The fourth module of the semi-automated atom placement utility is the “Position Editor”, which allows the user to select one or more assigned residues and adjust their positions within the density map. This is accomplished using three rotation and three translation options.
In each of these modules, Cα-Cα distances are indicated by color in Gorgon. Red bond distances are too long, blue bonds are too short and gray bonds are approximately the right length (3.8Å ± 0.5Å). Additionally, the size and properties of individual amino acid sidechains may be displayed in the main viewer window by selecting the “Mock Sidechains” option (Figure 4A).
In addition to building Cα models, Gorgon features a rapid method for fitting atomic models to a cryo-EM density map (“Actions>C-Alpha Atoms>Fit to density”). This novel method utilizes the position of the density-map derived SSEs to guide the placement of an atomic model within a density map by determining the best local alignment of SSEs using a fast-clique finding algorithm (Abeysinghe et al., 2010). As such, fits based on Gorgon or user-derived sets of SSEs can be rapidly evaluated. In the case of the 30S subunit from T. thermophilus 70S ribosome at 6.4 Å resolution (PDBID: 3FIC, 3FIN; EMDBID: 5030) (Schuette et al., 2009) with 65 helices, Gorgon was used to compute the optimal solution in less than 1 second on a modern desktop computer (Figure 5, Supplemental Movie 1).

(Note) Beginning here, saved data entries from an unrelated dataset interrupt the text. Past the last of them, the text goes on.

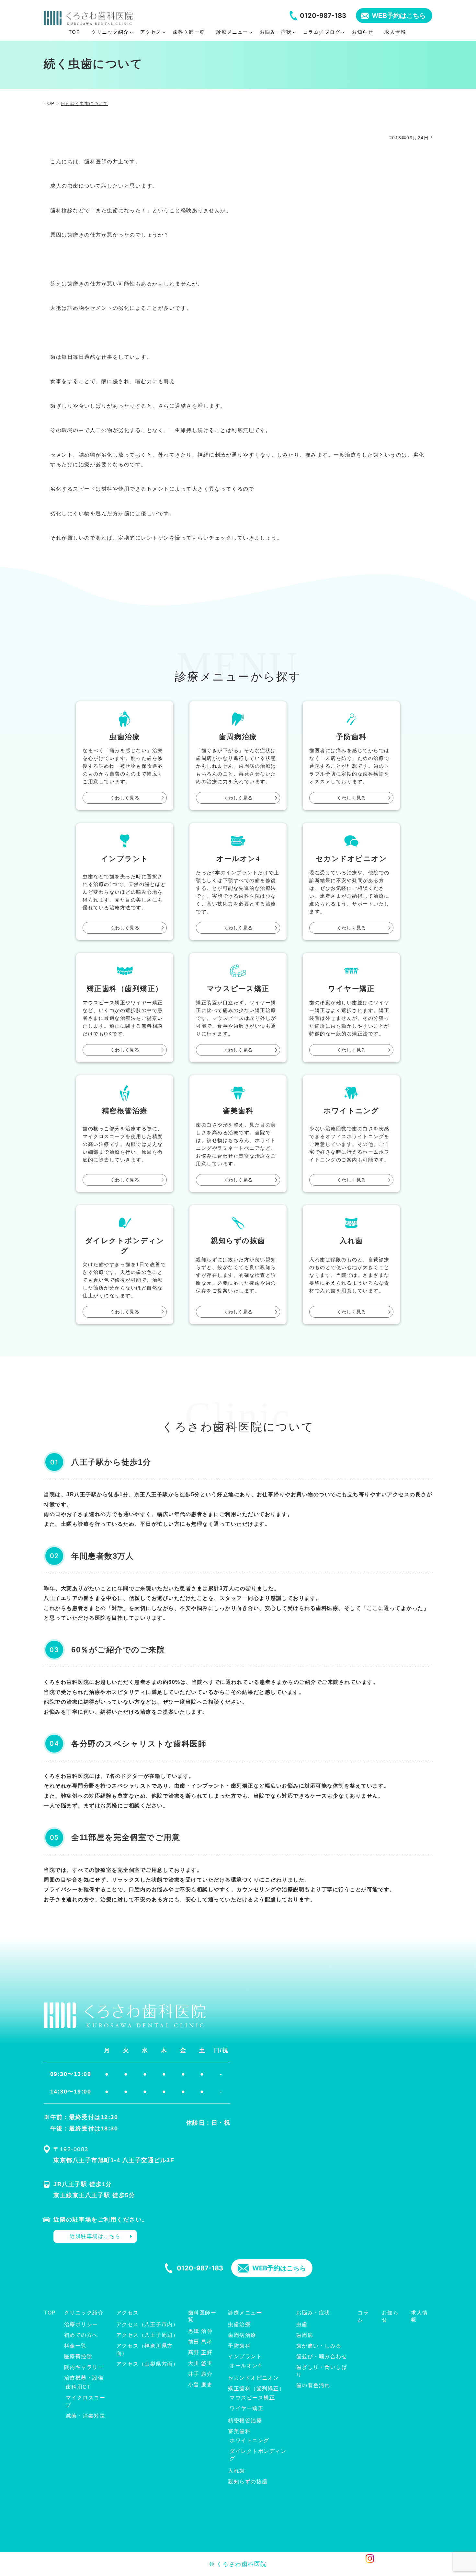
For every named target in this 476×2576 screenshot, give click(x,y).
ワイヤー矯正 (247, 2408)
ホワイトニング (249, 2440)
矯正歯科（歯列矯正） (256, 2388)
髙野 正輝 (200, 2352)
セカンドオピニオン (253, 2378)
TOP (50, 2312)
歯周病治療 (242, 2335)
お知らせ (390, 2316)
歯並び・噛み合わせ (321, 2356)
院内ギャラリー (84, 2367)
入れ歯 (236, 2471)
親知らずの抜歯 (248, 2481)
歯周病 (304, 2335)
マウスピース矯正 (252, 2397)
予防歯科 (239, 2346)
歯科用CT (78, 2387)
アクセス (127, 2312)
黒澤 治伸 (200, 2331)
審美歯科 (239, 2431)
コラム (363, 2316)
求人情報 (419, 2316)
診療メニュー (245, 2312)
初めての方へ (81, 2335)
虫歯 (302, 2324)
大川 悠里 (200, 2363)
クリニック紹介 (84, 2312)
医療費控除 (78, 2356)
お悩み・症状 (313, 2312)
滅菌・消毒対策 (86, 2416)
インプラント (245, 2356)
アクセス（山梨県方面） (147, 2364)
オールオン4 (245, 2365)
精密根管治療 (245, 2420)
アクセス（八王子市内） (147, 2324)
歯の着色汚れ (313, 2385)
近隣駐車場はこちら (95, 2236)
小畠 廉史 (200, 2384)
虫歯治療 (239, 2324)
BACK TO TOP (423, 2567)
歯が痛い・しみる (319, 2346)
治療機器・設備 (84, 2378)
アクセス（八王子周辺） (147, 2335)
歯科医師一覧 (202, 2316)
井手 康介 (200, 2374)
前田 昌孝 (200, 2342)
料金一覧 (75, 2346)
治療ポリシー (81, 2324)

Various pieces of Gorgon have been used during its development with several near-atomic resolution density maps, including the 4.2 Å resolution structure of Mm-cpn (Zhang et al., 2010a) and the structure of bacteriophage P22 (4.0 and 3.8Å resolution) (Chen et al., 2011). In the following sections, model building and assessment are described. Though the structures of these proteins were either known or previously modeled, they were not used in the construction of their respective models presented here.

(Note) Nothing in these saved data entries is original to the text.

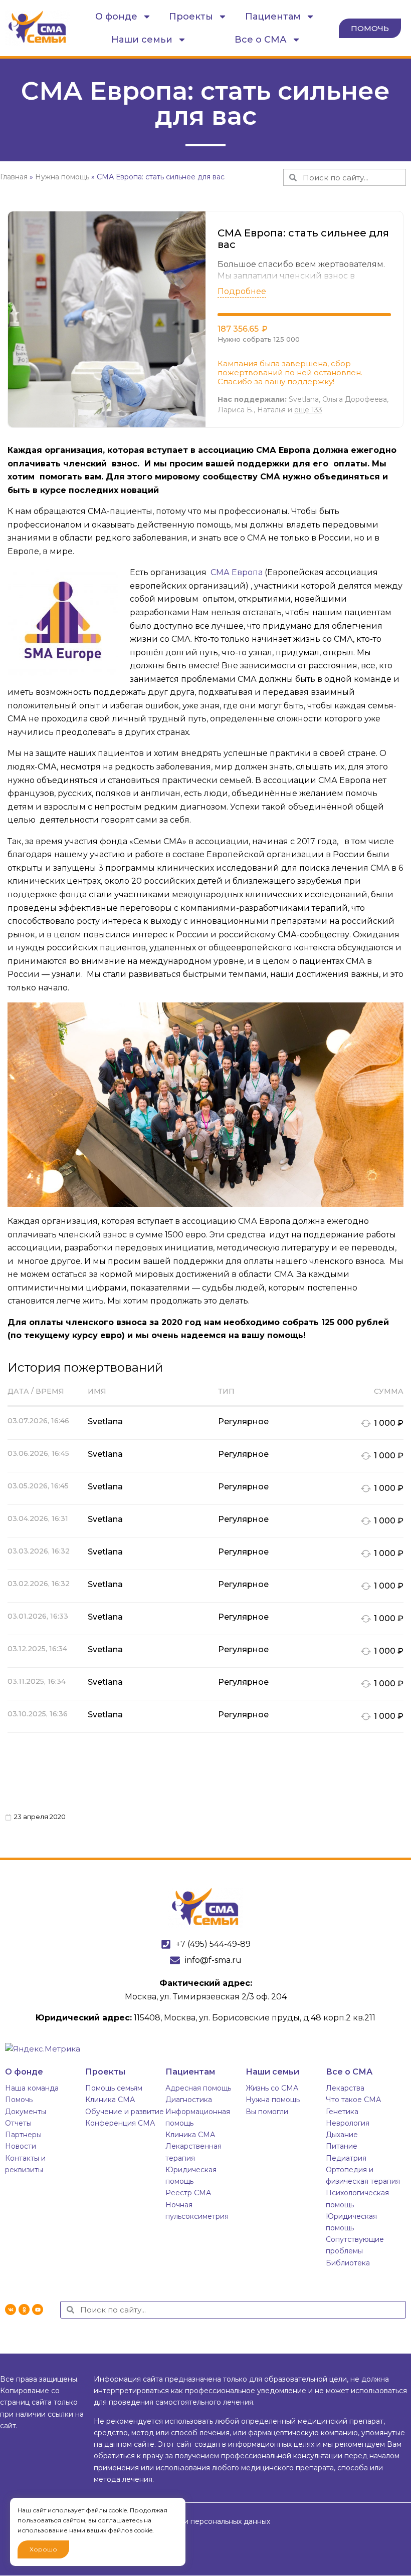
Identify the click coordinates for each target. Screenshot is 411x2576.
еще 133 (308, 409)
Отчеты (18, 2123)
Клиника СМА (110, 2099)
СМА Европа (236, 572)
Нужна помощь (273, 2099)
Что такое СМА (353, 2099)
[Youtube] (37, 2309)
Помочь (19, 2099)
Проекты (191, 16)
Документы (25, 2111)
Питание (341, 2146)
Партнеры (23, 2134)
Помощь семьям (113, 2088)
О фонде (116, 16)
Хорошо (43, 2549)
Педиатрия (346, 2158)
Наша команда (32, 2088)
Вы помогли (267, 2111)
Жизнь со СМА (272, 2088)
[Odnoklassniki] (24, 2309)
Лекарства (345, 2088)
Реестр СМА (188, 2192)
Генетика (342, 2111)
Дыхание (342, 2134)
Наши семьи (141, 39)
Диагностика (188, 2099)
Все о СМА (261, 39)
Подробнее (242, 291)
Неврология (347, 2123)
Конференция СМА (120, 2123)
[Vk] (10, 2309)
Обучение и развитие (124, 2111)
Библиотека (348, 2262)
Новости (20, 2146)
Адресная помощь (198, 2088)
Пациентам (273, 16)
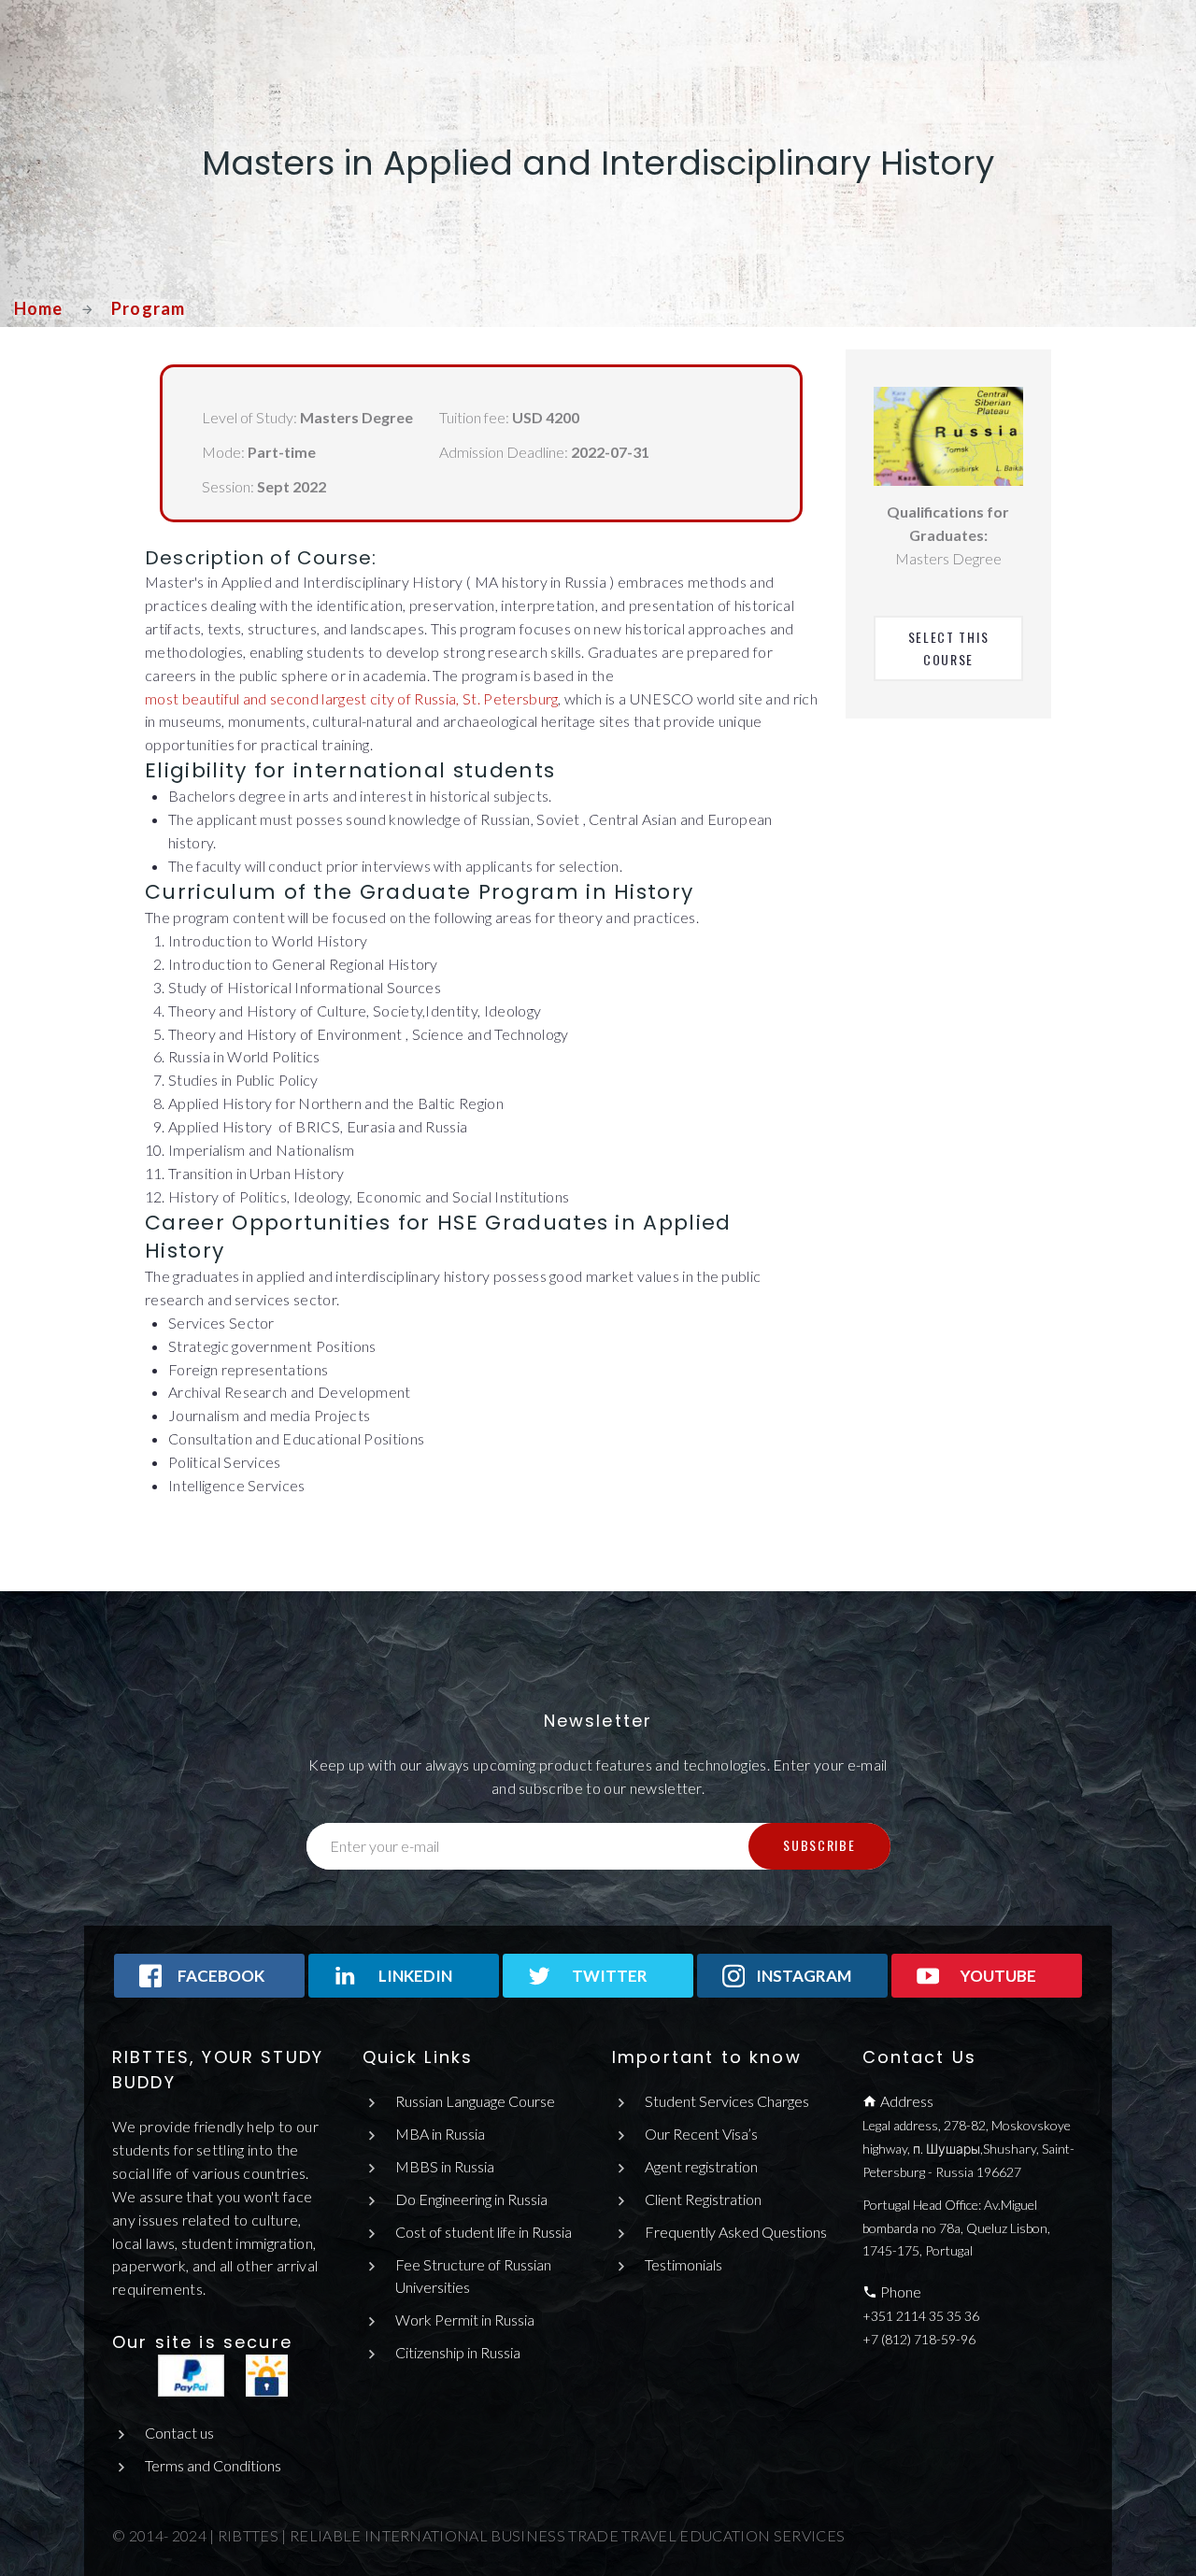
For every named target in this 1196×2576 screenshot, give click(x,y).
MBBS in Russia (444, 2166)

As part of a recent modeling in cryo-EM workshop challenge (http://ncmi.bcm.edu/challenge), we built models from several near atomic resolution density maps (Figure 6) using Gorgon's de novo modeling process, including Rotavirus VP6 at 3.8Å resolution (EMDB ID: 1461) (Zhang et al., 2008), Mm-cpn at 4.3Å resolution (EMDB ID: 5137) (Zhang et al., 2010a), GroEL at 4.2Å resolution (EMDB ID: 5001) (Ludtke et al., 2008), Aquaporin at 3.8Å resolution (PDB ID: 1FQY) (Murata et al., 2000) and bacteriophage ε15 gp7 at 4.5Å resolution (EMDB ID: 5003) (Jiang et al., 2008). The complete model building and assessment process for Rotavirus VP6 at 3.8Å resolution (EMDBID: 1461) (Zhang et al., 2008) is detailed below (Figures 7, ,8).8). Results for all of these models, including density maps, SSEs, models and fit X-ray structures, are available through the challenge workshop website.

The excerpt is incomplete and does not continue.